**What is expected**.
Go through the records that follow and tally the lines with "Uncheck" in them; answer with the number alone.

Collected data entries
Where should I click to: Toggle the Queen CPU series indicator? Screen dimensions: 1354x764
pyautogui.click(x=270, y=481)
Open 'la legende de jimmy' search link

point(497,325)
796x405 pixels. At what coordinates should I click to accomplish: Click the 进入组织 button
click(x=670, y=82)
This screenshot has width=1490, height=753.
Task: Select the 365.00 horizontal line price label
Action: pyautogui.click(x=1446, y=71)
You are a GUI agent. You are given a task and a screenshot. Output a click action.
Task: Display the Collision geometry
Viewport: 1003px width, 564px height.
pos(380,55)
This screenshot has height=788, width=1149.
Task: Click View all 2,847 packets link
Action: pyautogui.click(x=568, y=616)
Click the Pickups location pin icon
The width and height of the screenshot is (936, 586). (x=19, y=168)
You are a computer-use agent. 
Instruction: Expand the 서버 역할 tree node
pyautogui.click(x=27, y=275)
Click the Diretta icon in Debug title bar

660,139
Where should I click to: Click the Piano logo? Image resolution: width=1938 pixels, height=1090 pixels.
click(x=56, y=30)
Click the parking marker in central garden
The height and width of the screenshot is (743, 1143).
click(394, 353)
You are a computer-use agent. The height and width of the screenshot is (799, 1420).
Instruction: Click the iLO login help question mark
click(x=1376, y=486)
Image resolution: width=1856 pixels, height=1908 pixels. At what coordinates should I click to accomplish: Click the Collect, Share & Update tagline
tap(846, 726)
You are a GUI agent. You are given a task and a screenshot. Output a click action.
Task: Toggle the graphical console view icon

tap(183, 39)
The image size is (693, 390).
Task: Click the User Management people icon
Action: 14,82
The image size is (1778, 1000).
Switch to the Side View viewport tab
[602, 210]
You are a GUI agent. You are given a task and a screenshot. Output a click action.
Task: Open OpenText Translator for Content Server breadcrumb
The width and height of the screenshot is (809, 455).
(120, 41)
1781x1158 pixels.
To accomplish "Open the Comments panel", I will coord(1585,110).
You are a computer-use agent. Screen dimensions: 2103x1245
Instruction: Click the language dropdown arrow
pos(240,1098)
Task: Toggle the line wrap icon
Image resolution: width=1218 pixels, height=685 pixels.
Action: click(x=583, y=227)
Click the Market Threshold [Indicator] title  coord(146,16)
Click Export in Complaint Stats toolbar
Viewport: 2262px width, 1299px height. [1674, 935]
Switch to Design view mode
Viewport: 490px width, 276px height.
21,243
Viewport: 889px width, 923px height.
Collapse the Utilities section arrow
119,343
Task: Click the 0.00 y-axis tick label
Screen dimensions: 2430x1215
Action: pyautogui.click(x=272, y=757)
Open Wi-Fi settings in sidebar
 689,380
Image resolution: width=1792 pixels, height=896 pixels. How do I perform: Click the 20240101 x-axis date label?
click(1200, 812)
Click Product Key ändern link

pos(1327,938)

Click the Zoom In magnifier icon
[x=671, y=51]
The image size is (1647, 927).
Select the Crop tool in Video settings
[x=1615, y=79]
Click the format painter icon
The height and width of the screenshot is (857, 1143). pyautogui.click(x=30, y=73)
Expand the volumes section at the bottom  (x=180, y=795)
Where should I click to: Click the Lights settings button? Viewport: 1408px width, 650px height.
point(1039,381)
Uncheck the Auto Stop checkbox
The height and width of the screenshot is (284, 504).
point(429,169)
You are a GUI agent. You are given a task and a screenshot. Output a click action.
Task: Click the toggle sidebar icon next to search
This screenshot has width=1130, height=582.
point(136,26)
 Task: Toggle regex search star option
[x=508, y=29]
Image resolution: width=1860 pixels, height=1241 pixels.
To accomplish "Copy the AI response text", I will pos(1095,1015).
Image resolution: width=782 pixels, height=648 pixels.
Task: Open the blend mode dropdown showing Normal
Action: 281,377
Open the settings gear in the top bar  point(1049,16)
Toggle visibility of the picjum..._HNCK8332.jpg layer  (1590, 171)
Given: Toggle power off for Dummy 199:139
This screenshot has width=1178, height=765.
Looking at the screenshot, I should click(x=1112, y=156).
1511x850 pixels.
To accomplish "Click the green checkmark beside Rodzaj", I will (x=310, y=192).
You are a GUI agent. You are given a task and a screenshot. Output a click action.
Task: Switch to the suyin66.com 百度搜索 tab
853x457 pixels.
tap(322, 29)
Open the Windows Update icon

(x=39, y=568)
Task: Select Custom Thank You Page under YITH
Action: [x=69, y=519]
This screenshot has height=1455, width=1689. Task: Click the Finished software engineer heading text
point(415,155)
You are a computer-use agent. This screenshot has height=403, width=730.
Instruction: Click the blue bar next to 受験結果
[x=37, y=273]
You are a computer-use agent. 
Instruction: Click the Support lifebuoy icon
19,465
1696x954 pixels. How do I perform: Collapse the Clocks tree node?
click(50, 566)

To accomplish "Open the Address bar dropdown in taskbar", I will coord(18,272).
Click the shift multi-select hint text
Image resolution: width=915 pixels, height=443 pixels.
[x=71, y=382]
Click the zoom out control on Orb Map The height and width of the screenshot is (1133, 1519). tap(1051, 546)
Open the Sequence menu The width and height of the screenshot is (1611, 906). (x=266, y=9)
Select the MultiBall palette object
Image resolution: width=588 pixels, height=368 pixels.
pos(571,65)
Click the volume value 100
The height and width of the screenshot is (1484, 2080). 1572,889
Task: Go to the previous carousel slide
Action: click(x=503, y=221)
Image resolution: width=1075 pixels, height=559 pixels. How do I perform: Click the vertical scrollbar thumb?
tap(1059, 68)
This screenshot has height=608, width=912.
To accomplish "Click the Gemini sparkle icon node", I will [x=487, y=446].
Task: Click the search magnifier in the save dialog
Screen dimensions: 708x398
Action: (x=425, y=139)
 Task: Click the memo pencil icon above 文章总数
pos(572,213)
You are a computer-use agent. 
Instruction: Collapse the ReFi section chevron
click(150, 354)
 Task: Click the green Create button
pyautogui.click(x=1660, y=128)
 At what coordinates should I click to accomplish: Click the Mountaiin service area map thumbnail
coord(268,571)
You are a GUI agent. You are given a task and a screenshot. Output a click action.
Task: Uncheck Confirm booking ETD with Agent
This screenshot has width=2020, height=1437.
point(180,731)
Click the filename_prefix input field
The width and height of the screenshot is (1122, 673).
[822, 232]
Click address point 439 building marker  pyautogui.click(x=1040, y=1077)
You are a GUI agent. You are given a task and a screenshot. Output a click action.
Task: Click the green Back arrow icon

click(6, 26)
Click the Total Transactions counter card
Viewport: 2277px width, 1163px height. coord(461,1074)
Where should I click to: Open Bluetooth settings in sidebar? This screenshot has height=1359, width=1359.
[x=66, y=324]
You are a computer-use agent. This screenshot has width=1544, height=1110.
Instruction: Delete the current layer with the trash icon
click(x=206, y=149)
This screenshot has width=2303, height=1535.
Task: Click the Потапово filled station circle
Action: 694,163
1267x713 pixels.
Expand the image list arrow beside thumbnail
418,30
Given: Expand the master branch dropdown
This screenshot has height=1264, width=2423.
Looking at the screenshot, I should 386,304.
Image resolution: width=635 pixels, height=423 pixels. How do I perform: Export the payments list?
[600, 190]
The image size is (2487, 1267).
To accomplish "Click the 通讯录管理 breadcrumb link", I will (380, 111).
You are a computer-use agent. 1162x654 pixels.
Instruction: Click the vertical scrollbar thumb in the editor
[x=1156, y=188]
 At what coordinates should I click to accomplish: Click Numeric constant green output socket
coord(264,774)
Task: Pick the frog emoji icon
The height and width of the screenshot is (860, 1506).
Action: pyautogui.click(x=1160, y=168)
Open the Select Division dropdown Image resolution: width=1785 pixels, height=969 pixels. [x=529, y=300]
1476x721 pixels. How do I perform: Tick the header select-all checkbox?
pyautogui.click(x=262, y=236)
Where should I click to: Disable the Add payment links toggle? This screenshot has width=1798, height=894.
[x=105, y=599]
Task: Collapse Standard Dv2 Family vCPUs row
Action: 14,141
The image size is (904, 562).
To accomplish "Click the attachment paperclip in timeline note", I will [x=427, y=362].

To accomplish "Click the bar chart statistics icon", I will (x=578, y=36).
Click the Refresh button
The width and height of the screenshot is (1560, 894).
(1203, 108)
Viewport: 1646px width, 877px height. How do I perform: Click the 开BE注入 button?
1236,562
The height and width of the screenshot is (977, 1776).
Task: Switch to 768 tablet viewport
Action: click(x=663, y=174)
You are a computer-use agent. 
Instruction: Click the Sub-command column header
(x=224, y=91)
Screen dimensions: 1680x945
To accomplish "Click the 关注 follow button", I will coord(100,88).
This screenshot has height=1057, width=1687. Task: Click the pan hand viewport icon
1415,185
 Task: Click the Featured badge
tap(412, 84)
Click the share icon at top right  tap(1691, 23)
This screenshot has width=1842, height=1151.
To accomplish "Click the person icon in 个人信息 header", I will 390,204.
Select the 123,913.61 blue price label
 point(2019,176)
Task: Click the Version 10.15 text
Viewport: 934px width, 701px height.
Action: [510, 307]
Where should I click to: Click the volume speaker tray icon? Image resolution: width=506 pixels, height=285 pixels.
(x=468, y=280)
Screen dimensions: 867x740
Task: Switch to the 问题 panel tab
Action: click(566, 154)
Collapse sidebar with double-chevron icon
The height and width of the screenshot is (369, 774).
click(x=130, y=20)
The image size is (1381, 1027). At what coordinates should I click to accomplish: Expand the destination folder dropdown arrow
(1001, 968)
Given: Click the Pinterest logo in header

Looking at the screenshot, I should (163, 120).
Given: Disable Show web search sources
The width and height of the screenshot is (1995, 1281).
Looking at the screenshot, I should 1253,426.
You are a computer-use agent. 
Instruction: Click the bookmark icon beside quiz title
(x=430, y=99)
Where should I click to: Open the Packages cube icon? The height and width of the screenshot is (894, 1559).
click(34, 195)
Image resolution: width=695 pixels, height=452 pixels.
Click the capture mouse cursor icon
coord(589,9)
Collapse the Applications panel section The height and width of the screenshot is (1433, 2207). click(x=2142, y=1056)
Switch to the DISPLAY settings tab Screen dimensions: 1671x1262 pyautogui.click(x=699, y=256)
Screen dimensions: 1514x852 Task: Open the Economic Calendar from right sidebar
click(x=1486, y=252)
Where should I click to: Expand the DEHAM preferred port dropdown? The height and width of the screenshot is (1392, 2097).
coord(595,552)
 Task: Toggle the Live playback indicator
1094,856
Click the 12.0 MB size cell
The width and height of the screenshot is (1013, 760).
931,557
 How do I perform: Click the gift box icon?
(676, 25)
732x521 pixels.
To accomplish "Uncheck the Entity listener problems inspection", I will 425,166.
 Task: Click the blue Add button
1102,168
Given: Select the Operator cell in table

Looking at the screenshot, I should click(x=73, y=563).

**Task output**.
3